CAAST may try to shore up support for its cause among Canadian policy makers now that a federal court of appeal has shut out the software sector from the recording industry’s bid to stop online music piracy.

Bob Kruger, vice-president of enforcement at the Washington, D.C.-based Business

Software Alliance (BSA), which works closely with the Canadian Alliance Against Software Theft, said CAAST and the BSA plan to carefully watch the recording industry’s case against violators of sound recordings.

Kruger said the Federal Court of Appeal ruled the heated copyright issue was primarily about music.

If the ruling isn’t overturned, the software groups will consider whether they can dig deeper and correct a “”serious problem”” in Canadian law, he said.

“”Quite honestly, we’re surprised and disappointed that the court wasn’t interested in (our) perspective. We think we could have assisted the court in getting the answer right”” about the distinction between the interests of the software and music industries, Kruger said.

“”If, in fact, this ruling accurately reflects Canadian copyright law, then that puts Canada in a very small minority of countries that allow this type of activity to take place.””

Kruger said four software industry associations, including CAAST and BSA, had tried in mid-July to intervene in an appeal of a March 31 court opinion whose most troubling ruling for the software industry stated copyright infringement was not equated to putting copyrighted files in shared folders on P2P systems for others to download. The court denied this motion.

He said CAAST has filed the only motion that it can file in this case and, “”Unless we appeal that ruling, we’re pretty much left on the sidelines.””

But he’s not certain the appeal is worthwhile, since the same court that made the initial ruling will rule on it.

Meanwhile CAAST, which doesn’t believe the software sector’s voice will be any fainter without the strength of the Canadian recording industry, will continue advocacy and public awareness efforts to teach software users to respect intellectual property.

Mark MacNeil, an intellectual property lawyer at Fasken Martineau in Montreal, said he believes the court “”correctly decided the issue on denying the intervention.””

MacNeil said the Copyright Act provides fewer rights to the recording industry than the software industry, with the software industry having exclusive rights to communicate to the public by telecommunications and the recording industry exercising only the right to reproduce music.

On this basis, the courts ruled there were two different issues at play, and the case had to be narrowed to just the recording industry’s complaints, he said.

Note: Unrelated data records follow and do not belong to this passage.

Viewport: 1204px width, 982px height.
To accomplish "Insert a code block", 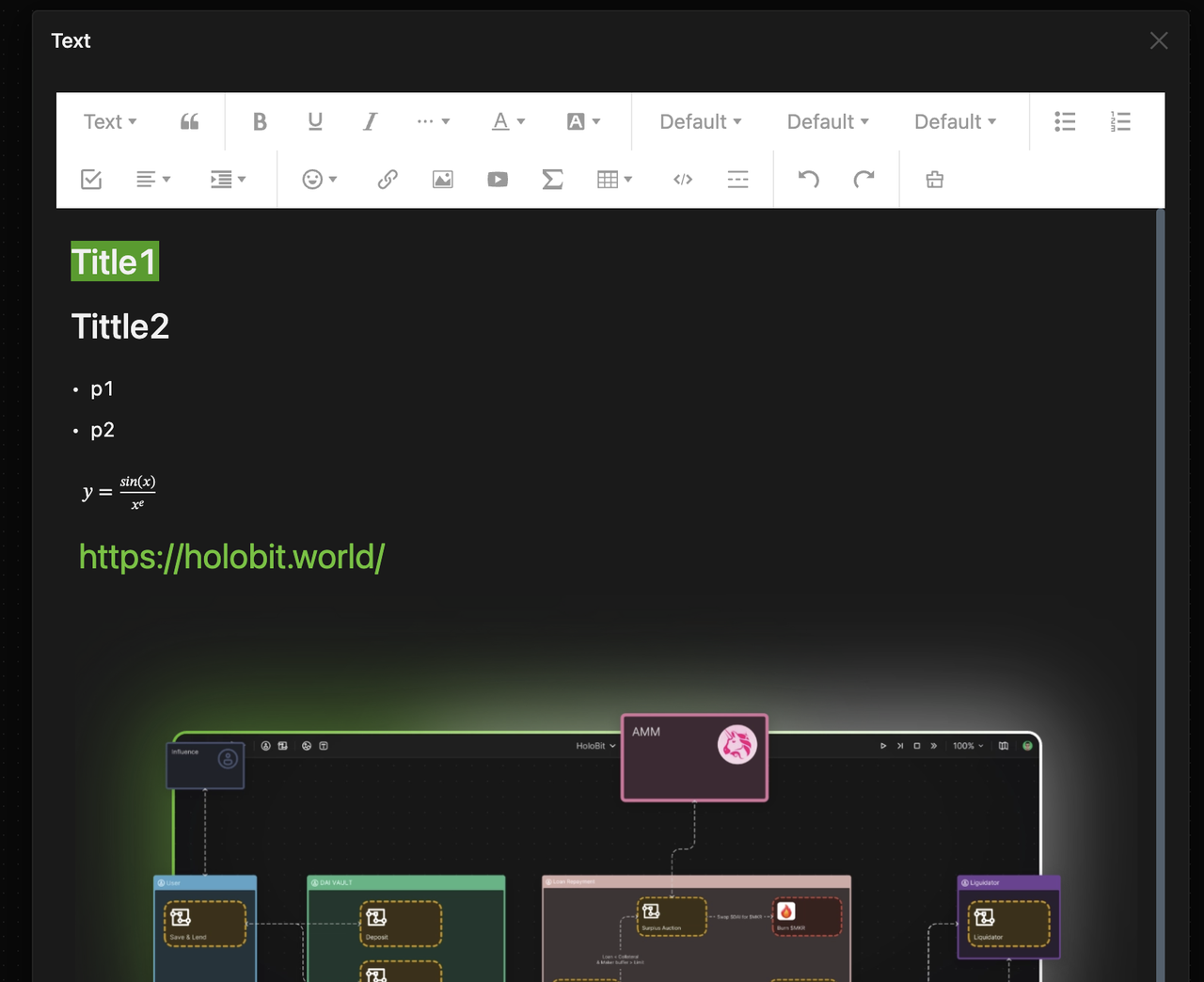I will [x=683, y=179].
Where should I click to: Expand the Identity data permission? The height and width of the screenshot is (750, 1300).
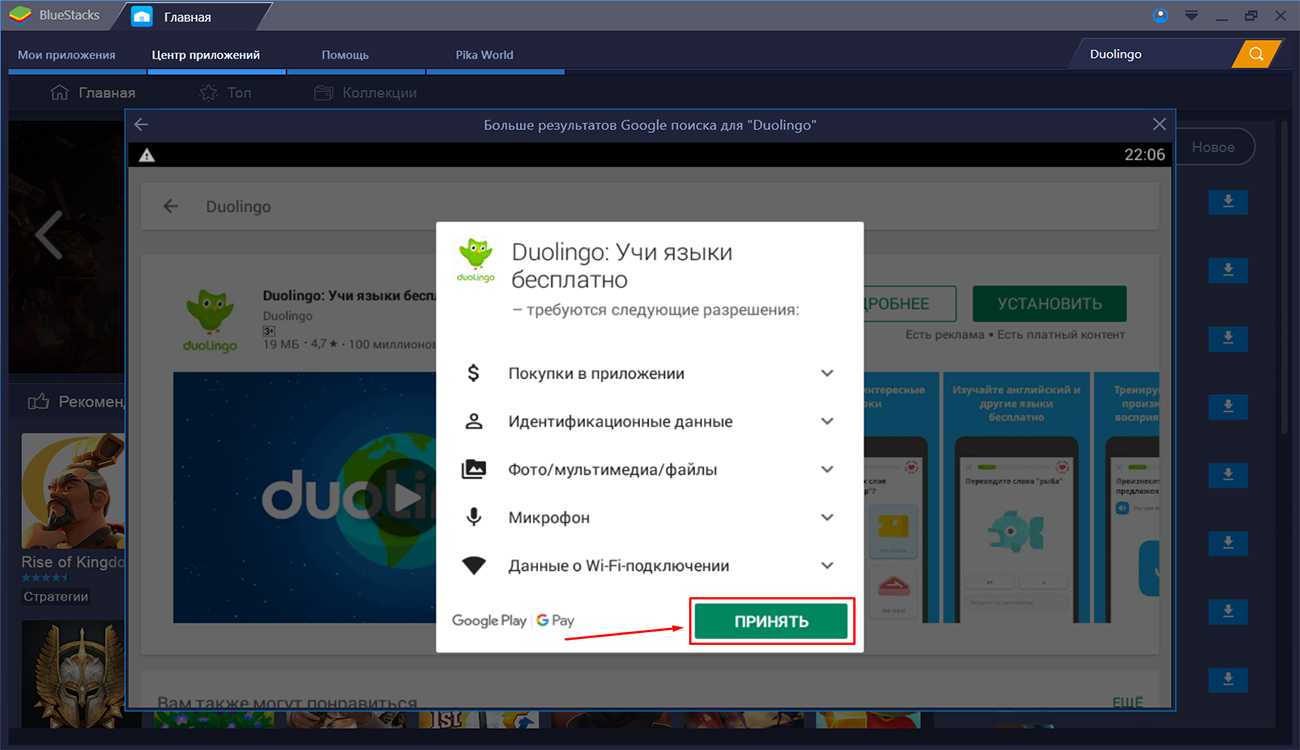click(x=826, y=421)
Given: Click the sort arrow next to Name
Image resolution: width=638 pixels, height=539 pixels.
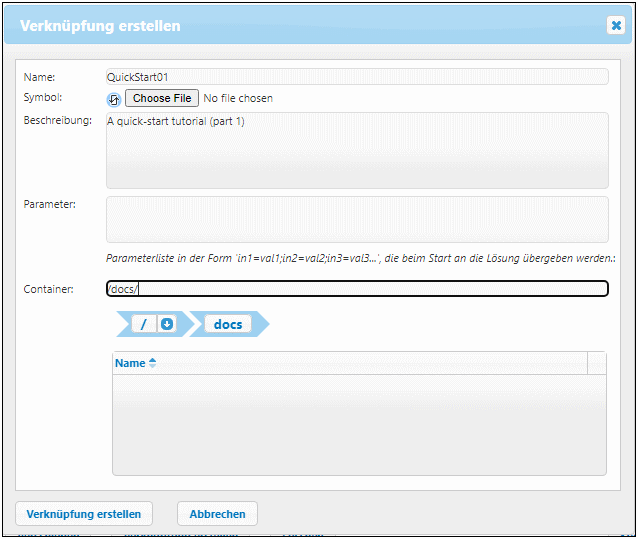Looking at the screenshot, I should (153, 363).
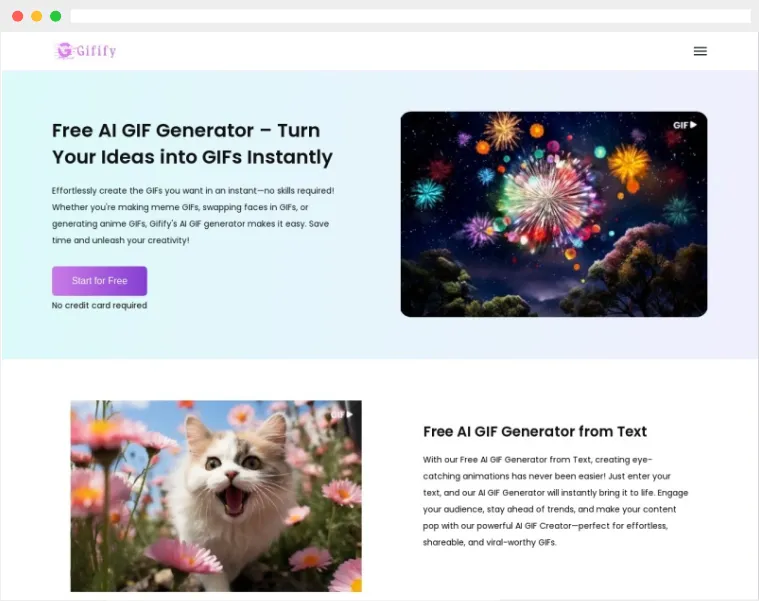
Task: Close the window with the red button
Action: pos(17,16)
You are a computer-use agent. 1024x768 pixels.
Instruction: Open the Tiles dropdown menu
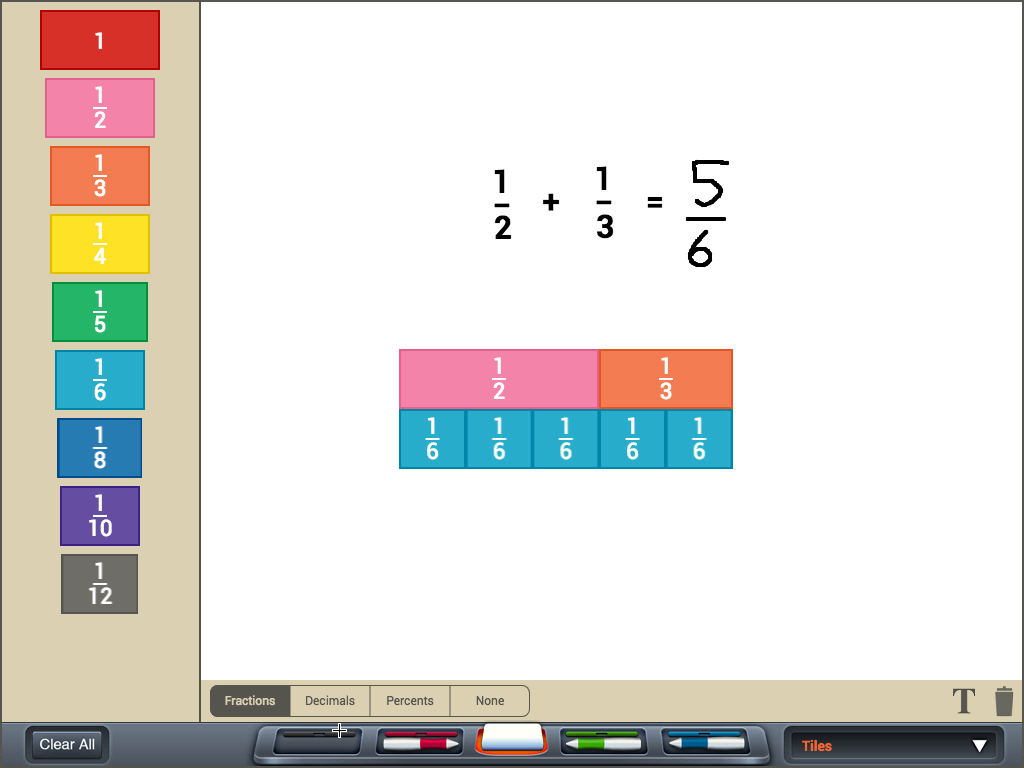click(893, 746)
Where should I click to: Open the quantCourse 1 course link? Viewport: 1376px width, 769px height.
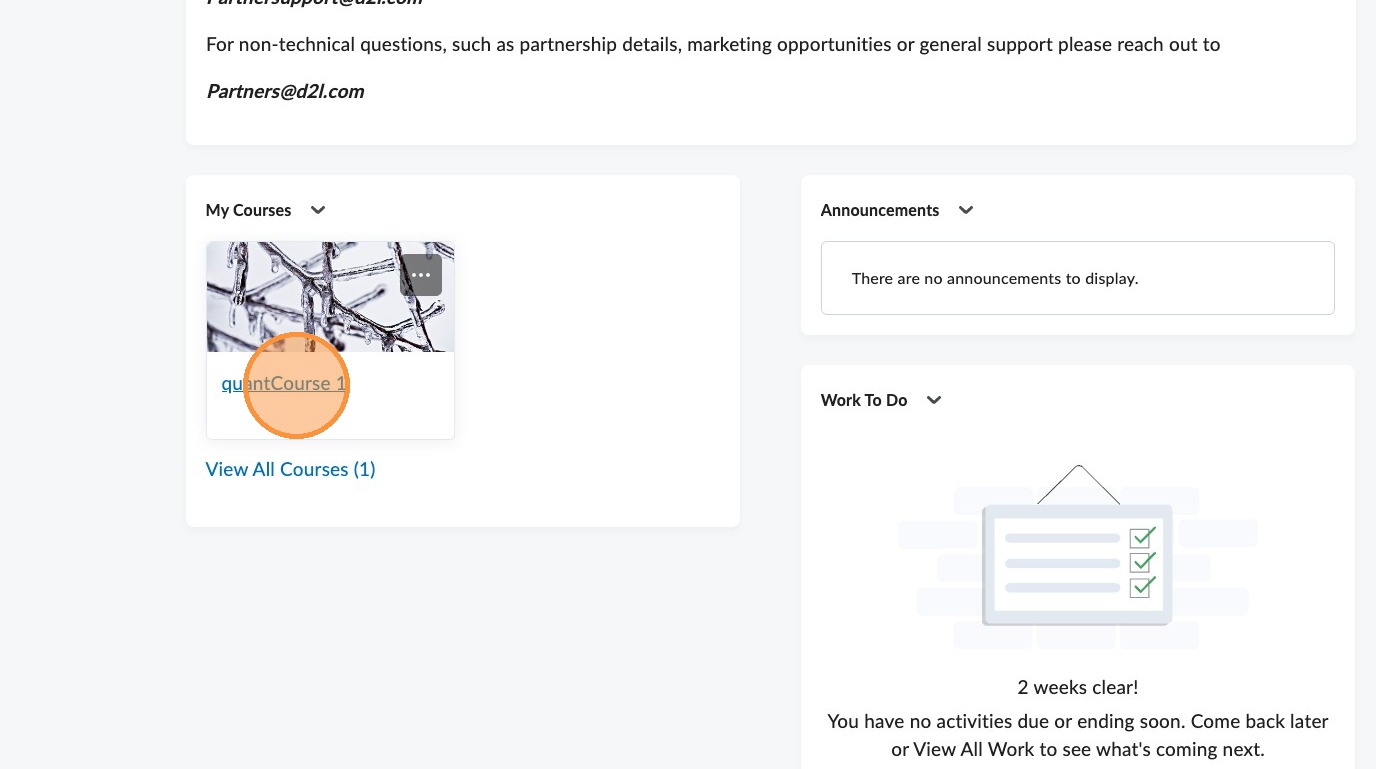click(284, 384)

That said, however, software companies still have “”strong arguments to make on their own . . . (and, in fact) they have broader rights under the Copyright Act than the recording industry,”” he said.

“”For example, if person A was to put software into a shared directory and left it out for the public, they would arguably be violating the software producer’s right to communicate their works to the public by way of telecommunication,”” MacNeil said.